OBJECTIVE -> In the lines from the one containing "The image size is (380, 264)." through the end, swap "recipient" for "payee". Reproduce those lines with nothing else changed.

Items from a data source
====================
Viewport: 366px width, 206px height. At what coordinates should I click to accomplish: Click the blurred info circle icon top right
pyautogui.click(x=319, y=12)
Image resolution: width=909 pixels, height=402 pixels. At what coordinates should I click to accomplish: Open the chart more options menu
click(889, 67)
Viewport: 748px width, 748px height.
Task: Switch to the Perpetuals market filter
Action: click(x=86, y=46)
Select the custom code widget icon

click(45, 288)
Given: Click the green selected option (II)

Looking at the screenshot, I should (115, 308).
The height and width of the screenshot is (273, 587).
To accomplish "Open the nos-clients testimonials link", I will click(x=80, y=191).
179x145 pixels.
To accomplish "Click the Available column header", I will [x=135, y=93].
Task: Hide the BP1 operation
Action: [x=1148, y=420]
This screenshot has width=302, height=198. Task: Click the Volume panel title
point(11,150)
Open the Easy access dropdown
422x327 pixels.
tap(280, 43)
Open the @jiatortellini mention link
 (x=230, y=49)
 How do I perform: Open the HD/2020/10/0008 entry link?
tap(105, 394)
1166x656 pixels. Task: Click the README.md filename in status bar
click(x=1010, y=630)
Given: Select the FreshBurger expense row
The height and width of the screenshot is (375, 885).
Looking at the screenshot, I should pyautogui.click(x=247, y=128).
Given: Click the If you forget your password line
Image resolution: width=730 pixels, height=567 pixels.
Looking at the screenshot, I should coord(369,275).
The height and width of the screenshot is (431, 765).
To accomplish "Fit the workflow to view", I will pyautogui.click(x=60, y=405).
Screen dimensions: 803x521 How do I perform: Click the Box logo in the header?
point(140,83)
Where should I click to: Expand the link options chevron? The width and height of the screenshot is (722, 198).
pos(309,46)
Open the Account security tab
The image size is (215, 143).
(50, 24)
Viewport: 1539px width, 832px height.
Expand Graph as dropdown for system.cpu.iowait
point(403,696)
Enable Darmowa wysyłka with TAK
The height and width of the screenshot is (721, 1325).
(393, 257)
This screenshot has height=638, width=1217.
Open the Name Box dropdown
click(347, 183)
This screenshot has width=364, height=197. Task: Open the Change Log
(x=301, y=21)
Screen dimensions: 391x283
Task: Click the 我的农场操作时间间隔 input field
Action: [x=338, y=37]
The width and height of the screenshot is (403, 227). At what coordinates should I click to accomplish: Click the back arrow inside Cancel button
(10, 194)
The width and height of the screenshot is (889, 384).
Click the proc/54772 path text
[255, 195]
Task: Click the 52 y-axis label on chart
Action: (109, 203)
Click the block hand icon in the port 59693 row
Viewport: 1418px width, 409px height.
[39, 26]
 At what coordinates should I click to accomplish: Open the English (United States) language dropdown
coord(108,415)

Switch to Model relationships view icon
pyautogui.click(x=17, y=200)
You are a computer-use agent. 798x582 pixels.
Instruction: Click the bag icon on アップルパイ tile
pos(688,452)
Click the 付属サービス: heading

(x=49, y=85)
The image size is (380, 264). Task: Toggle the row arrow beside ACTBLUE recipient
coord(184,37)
====================
SOLUTION ->
The image size is (380, 264). Task: Toggle the row arrow beside ACTBLUE payee
coord(184,37)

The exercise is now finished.